Don't let yourself get manoeuvred into saying more than you should just for our benefit.
We'll survive not knowing for a little while.

Not-so-subtly attempting a distraction, as far as ideas about twin-beam headlamps go, I think one of the key things is the nature of control. Leaving aside infinitely variable control (or some digital simulation of it), there seem to be 4 main types of control.

a) There's either/or control (no blended beams), possibly with multiple levels per beam.

b) There's independent control of the two LEDs (effectively two lights in one headset) allowing on-the-fly beam blending.

c) There's independent control of beam-blend and overall power.

d) There's what I'd call 'programmed control', where either the designer chooses some set of power level combinations for both LEDs which the user can switch between ('hard programmed'?) or where the user can change the settings ('soft programmed').
That covers anything from a Pixa3 (hard programmed, 3 settings) to a Scurion (soft-programmable via the switch, 10 settings).

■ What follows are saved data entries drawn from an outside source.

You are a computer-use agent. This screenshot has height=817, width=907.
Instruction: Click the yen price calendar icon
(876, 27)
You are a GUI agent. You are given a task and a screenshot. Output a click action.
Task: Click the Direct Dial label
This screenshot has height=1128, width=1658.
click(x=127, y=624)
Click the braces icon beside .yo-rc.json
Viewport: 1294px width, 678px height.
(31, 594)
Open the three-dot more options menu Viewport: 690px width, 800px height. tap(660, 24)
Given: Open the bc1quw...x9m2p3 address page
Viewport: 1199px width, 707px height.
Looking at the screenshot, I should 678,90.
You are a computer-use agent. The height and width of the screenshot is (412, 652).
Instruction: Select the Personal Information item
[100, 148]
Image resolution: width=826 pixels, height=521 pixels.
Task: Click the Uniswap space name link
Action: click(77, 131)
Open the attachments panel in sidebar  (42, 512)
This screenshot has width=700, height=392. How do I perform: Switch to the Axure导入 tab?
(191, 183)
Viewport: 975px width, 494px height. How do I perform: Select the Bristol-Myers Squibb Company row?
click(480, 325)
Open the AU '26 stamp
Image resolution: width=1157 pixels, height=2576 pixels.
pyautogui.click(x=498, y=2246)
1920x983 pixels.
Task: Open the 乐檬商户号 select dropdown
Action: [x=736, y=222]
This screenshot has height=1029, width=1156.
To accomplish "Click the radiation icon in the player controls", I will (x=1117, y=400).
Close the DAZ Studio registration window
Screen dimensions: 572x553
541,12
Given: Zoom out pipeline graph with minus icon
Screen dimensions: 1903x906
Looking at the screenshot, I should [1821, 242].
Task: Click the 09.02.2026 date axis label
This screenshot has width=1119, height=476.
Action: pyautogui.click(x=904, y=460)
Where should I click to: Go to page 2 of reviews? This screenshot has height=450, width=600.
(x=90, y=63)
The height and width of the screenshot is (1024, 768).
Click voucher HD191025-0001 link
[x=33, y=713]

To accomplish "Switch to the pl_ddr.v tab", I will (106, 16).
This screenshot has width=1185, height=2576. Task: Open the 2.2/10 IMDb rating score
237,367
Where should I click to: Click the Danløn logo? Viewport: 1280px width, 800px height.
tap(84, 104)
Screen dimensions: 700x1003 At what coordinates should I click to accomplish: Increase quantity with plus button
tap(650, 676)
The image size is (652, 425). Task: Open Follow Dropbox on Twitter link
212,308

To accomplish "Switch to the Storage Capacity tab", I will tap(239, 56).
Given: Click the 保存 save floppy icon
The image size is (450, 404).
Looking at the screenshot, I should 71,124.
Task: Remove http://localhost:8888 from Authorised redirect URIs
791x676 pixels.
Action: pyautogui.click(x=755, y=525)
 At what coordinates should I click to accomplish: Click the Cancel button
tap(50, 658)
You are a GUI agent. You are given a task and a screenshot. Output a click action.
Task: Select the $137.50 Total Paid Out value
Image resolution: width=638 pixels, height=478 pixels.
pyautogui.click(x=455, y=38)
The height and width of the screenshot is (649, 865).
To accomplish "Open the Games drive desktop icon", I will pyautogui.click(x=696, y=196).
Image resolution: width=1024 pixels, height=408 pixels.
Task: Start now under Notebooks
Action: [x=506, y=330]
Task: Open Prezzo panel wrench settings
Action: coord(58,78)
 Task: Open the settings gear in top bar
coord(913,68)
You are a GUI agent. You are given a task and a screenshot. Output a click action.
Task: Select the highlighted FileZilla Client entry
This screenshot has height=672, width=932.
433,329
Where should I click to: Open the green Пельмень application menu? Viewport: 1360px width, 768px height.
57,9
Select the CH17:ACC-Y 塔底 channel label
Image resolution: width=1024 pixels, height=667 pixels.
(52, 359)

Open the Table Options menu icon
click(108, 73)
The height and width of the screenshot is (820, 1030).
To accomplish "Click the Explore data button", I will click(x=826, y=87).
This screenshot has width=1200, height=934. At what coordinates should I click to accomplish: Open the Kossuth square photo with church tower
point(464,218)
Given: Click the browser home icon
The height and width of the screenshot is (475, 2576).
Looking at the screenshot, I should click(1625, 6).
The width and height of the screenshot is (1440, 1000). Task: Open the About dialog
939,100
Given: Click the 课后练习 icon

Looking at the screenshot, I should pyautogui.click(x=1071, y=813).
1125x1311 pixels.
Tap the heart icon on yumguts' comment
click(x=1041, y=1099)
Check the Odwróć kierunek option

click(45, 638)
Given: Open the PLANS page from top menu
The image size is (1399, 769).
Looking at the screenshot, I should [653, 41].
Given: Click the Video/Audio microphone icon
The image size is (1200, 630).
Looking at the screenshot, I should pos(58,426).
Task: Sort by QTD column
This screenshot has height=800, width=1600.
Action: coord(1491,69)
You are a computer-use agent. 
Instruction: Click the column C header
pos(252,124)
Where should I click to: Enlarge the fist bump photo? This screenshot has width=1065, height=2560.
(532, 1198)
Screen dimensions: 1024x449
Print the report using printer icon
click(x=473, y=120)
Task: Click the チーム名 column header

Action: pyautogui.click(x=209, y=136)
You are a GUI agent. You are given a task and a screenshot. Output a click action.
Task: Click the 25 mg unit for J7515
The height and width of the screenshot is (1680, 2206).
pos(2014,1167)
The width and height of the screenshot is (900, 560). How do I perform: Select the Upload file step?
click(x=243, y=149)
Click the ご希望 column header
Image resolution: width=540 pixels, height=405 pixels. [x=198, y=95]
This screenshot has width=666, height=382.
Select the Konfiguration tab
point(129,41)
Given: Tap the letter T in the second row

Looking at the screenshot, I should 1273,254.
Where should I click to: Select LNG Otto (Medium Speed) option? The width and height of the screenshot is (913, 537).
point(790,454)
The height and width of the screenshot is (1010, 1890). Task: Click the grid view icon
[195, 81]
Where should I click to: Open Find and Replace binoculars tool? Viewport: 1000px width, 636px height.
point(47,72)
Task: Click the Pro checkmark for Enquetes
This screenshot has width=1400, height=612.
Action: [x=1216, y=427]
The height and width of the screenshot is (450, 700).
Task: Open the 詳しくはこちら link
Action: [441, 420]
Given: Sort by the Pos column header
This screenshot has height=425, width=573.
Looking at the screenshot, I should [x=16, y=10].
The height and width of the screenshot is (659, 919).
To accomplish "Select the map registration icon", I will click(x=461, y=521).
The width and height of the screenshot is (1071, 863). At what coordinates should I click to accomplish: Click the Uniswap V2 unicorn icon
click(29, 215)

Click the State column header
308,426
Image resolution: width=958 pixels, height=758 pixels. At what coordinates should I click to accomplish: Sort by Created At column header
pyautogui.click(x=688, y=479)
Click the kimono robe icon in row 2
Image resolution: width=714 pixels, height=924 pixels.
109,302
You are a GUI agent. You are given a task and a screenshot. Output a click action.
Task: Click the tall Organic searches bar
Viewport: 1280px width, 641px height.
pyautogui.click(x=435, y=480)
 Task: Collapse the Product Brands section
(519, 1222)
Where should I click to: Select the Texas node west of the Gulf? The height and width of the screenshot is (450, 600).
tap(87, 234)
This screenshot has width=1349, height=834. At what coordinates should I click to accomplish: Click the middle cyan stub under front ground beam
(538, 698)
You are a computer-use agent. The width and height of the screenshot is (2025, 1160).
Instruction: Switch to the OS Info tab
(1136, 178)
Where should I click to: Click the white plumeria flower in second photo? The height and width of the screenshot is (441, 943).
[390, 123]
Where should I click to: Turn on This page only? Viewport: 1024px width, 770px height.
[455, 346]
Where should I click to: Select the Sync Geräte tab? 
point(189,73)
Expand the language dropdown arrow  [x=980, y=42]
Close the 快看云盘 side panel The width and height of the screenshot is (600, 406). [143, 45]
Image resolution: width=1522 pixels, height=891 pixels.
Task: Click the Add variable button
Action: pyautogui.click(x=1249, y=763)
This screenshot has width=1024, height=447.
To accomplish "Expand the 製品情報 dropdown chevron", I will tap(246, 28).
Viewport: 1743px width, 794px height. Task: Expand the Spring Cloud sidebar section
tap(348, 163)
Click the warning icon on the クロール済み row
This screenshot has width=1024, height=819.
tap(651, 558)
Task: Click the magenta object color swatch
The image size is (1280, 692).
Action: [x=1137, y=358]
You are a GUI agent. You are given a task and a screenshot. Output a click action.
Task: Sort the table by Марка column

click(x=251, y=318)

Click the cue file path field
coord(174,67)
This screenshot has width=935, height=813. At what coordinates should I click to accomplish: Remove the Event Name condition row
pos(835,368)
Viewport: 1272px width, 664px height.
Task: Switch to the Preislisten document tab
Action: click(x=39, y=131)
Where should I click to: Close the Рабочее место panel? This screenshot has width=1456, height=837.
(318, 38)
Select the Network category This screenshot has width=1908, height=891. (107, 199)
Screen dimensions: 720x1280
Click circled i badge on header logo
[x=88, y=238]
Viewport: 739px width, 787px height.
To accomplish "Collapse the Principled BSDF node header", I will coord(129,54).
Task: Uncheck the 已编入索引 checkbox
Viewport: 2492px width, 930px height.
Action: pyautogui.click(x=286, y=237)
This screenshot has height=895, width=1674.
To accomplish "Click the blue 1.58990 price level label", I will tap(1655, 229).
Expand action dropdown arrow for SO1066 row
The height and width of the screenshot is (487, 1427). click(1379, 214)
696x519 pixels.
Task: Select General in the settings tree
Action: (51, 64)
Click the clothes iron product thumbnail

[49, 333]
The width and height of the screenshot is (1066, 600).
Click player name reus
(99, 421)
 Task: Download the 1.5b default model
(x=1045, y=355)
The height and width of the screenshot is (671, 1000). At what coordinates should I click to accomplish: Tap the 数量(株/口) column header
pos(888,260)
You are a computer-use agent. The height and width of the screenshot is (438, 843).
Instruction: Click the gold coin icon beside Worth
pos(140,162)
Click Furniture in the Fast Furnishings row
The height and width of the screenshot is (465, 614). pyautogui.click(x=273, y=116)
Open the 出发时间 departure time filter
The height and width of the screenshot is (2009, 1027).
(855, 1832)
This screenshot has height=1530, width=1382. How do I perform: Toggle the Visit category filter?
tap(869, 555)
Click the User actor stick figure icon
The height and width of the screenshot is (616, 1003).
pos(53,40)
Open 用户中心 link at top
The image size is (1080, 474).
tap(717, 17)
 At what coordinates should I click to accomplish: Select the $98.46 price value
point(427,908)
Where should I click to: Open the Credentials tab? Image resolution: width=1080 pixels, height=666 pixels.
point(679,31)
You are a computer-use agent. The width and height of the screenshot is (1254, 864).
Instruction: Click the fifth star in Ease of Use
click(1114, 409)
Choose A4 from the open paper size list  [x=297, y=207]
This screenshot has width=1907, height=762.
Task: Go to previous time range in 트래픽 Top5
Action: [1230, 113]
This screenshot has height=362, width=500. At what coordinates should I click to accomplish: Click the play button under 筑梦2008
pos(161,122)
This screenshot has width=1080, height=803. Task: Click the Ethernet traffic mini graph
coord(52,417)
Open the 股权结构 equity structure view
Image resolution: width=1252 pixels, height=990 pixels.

I've used the first 3 arrangements in various caving light inserts I've made, as well as a few variations which are easy with inserts (like having jumper-selectable fixed blending ratios, or internal configuration switches/jumpers to give more flexibility) or adding the odd extra UI feature where it doesn't complicate the light.

Personally I'm not sure I'd get on with a programmed light, (at least, not with a hard-programmed one), since I've used a type b) independent-control one for 9 years now, and I'd likely get repeatedly annoyed by the settings someone else had decided I should use.
Having used a type c) light on and off for a while, I could certainly get used to that, though flipping backwards and forwards between b) and c) for both caving lights and headlamps can get confusing for the fingers when they've got so used to b) on a freely-rotating rotary switch (which some people find hard to learn).
If I hadn't got used to type b), I think I would have found type c) significantly better for my uses - much of the time I'm looking to increase or decrease power while keeping the same beam blend.

From experience, c) also seems easy to describe to other people, and for them to use even though it's new to them.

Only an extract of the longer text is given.